絶対純愛主義
そんな気持ちのまま佐伯くんと遊びに行った帰り、佐伯くんが今までにない言葉を言った。

「家まで送るよ」

私の手を自然なしぐさで握るとニコっと笑う。

私は熱くなった頬を見られたくなくて慌てて頷いた。

もしかして…これはっ…。

ほのかな予感が胸をよぎる。

どうしよう?
どうしたらいい?

いつもと何ら変わらない佐伯くんの隣で一人悶々と思い悩む私。

いやいや、考え過ぎの先走り過ぎだよ。

友達だって手を繋ぐ事もある。


そんな私と佐伯くんの前にふっと影が射した。

「真帆。
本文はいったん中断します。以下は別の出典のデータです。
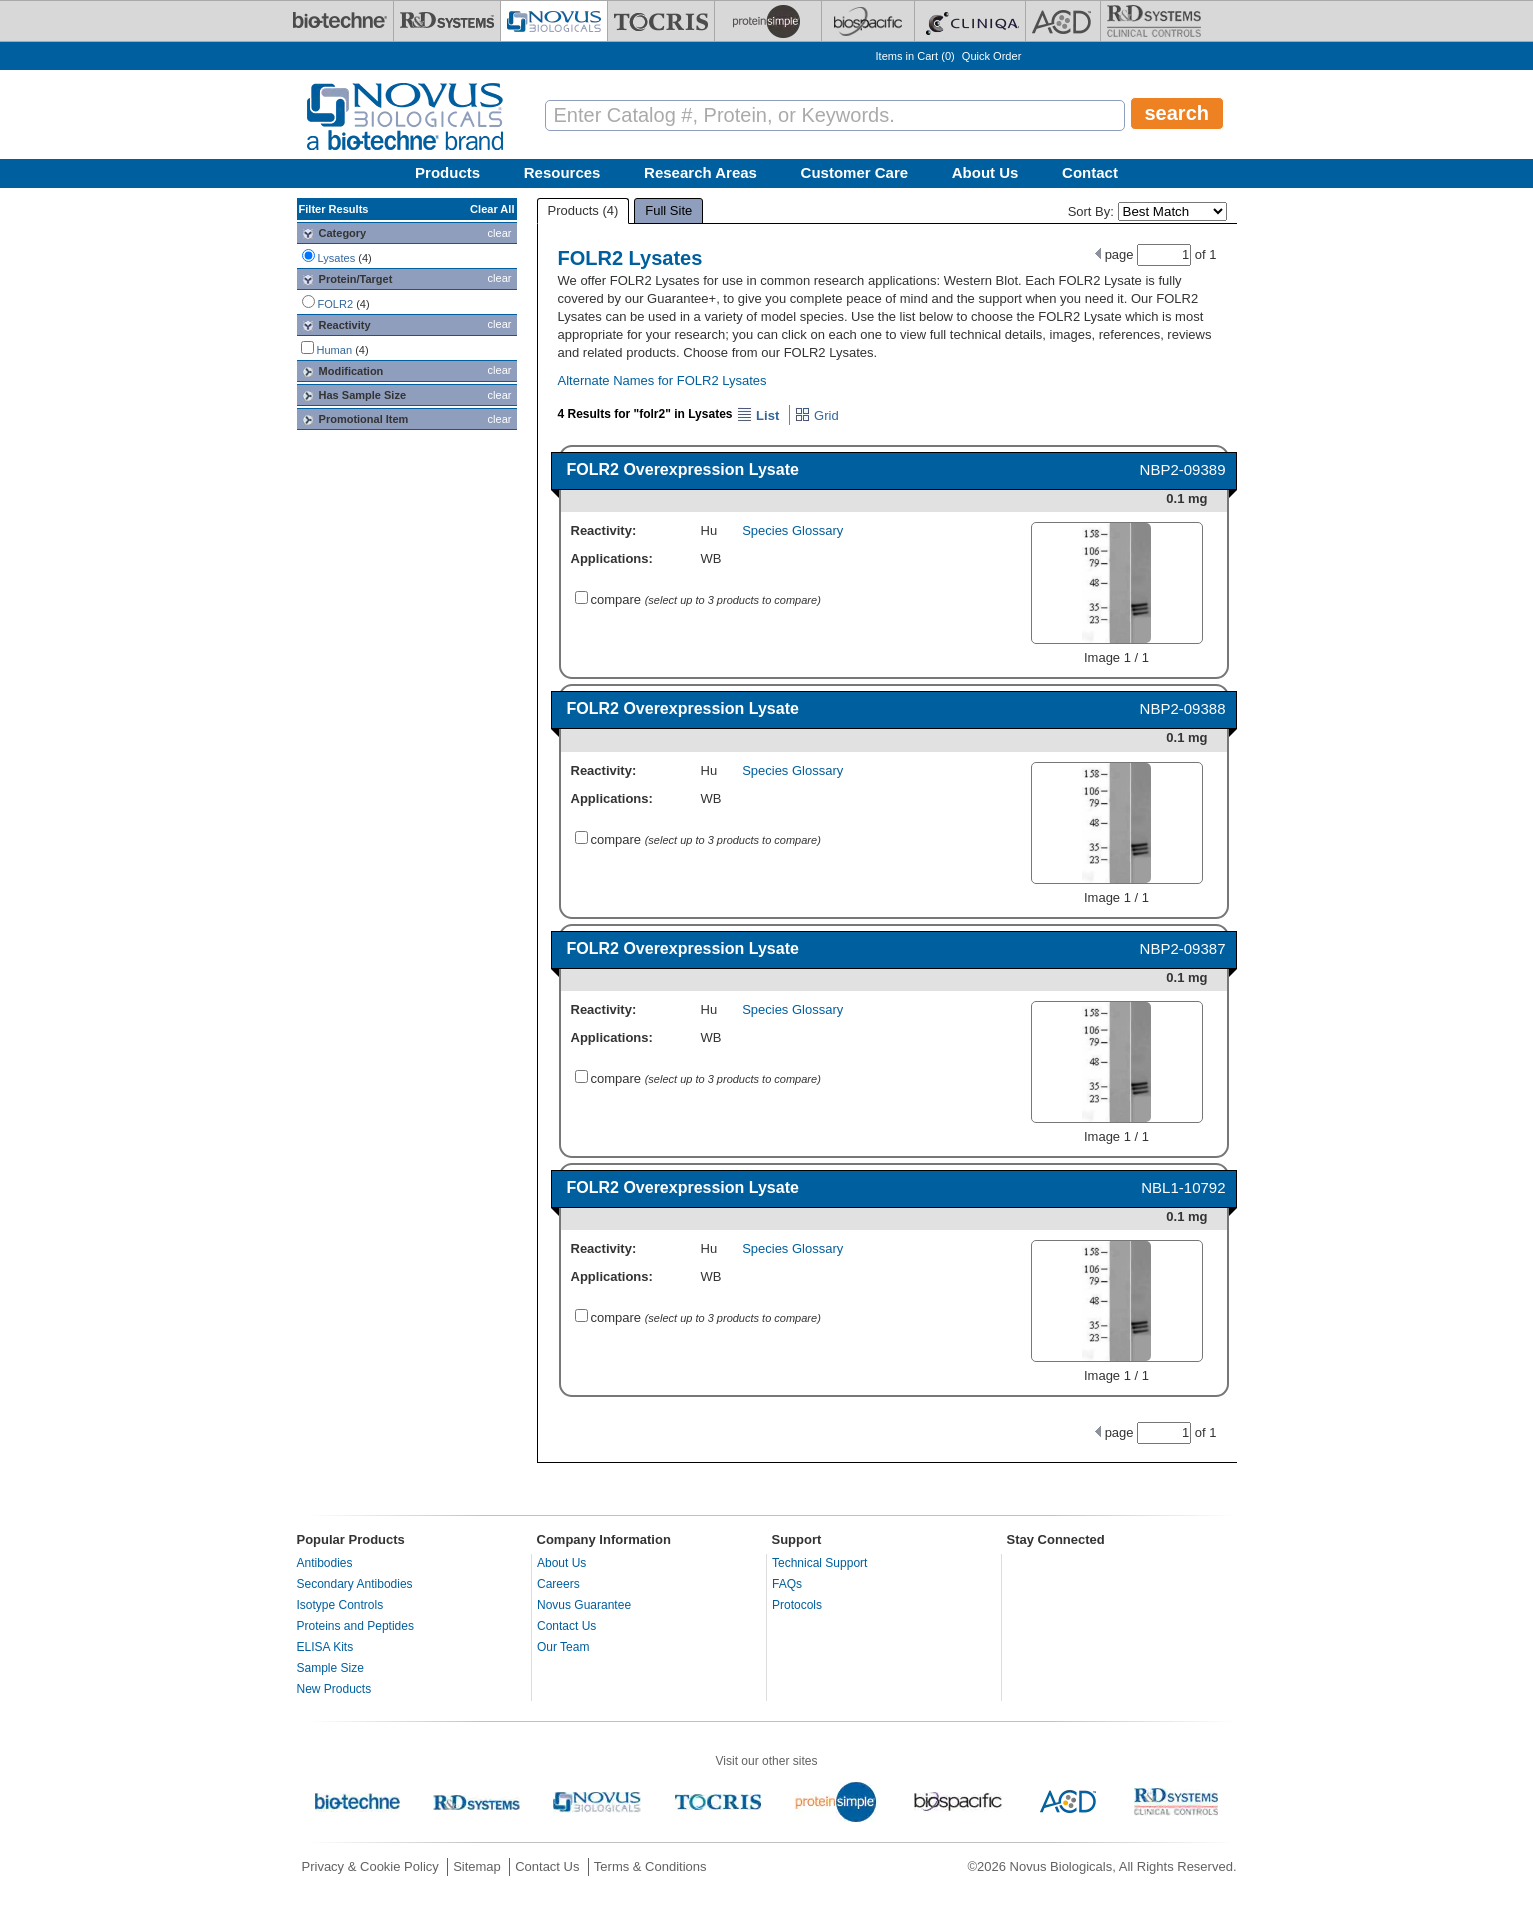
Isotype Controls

迎えにきたぞ」

貴斗っ!?
どうしてここに!?
それに何言ってんの!?

貴斗は佐伯くんに視線を向けると、空いてる私の手首を握るなり自分に引き寄せる。

その強引さに驚いたのか佐伯くんが私の手を離したから勢いづいた私は貴斗の胸に飛び込んでしまった。

「菅原、またな」

貴斗に抱き止められたままの私に落ち着いた口調で告げると、佐伯くんは踵を返して行ってしまった。